2つの夜のライブ2《Nagi MOCA》

上質なアート作品は、心を豊かにしてくれる。

音楽の場合は、ライブがいいな。心が落ち着き、やわらぐ感じがする。

そう思えるライブに、この日も行くことができた。

2018年6月10日(日)夜も雨だった。梅雨の雨で、静かな雨だ。

智頭から国道53号線を走り、峠を越えると岡山県奈義町で、ここに奈義町現代美術館(Nagi MOCA)がある。

これまでも53号線を通るたびに看板は目にしていたが、行くのは初めてだった。

信号のある交差点を右折して、駐車場に少し迷って筒のような建物の横を一度通り過ぎた。

引き返して、何台かクルマが停まっている場所に「ここかな?」と見当をつけて、クルマを停め、建物を見ると、商工会議所の看板があった。

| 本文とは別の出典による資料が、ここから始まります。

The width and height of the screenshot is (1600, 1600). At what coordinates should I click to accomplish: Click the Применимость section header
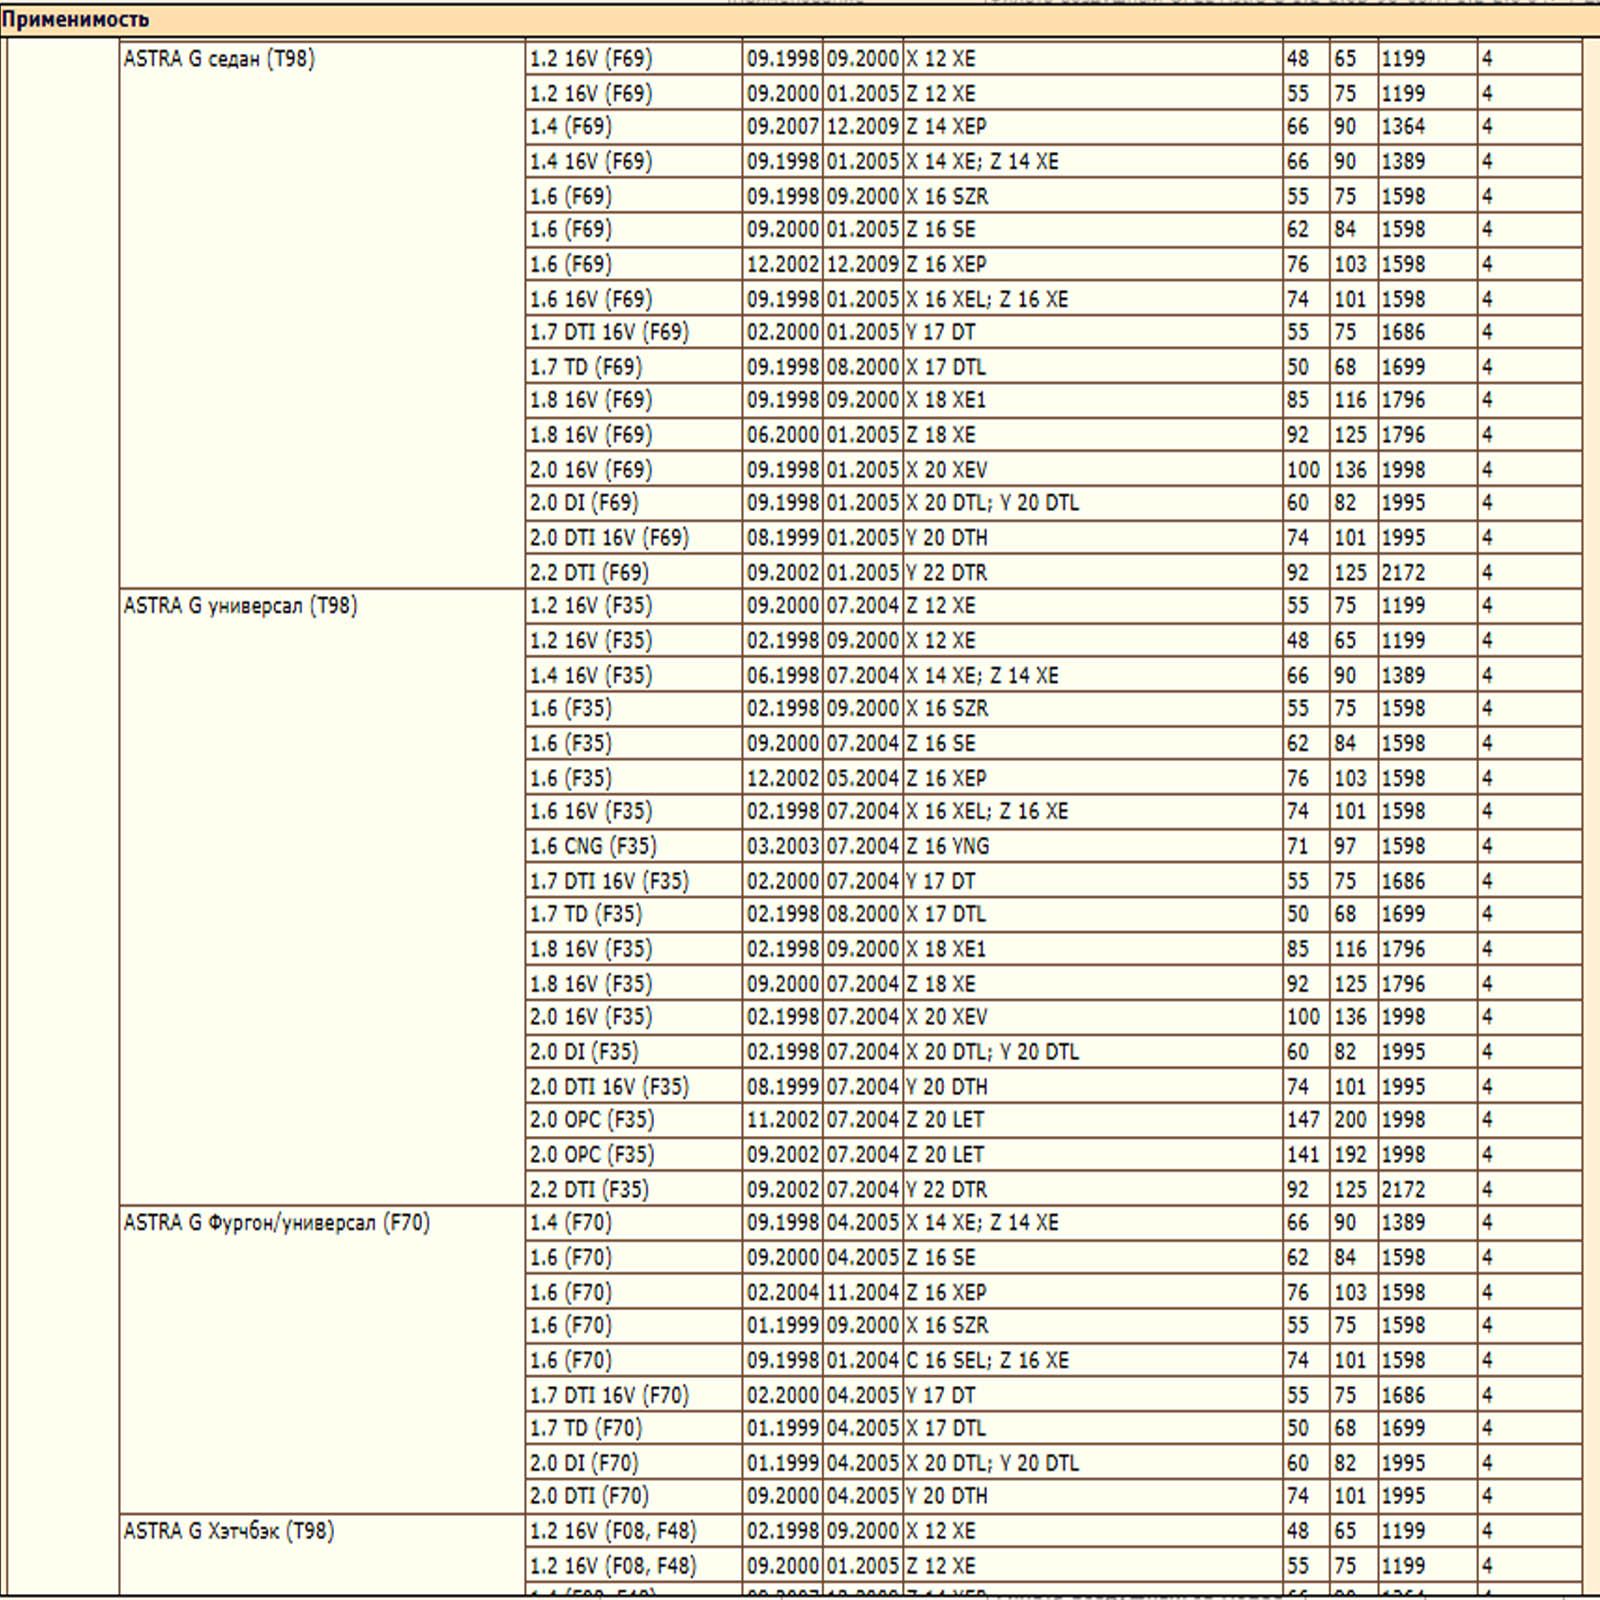tap(75, 19)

隣には、部屋の明かりの中に書棚が見えて、図書館らしい建物がある。先程見た筒状の建築物の方に近づくと、ようやく「Nagi MOCA」の看板が見えて、ここでよかったんだとわかる。

この日は、ここでミュージアム・ナイトライブがあり、新進気鋭のアンサンブル・ジャガーというヴァイオリンとチェロの2人のユニットの演奏を聞くことができた。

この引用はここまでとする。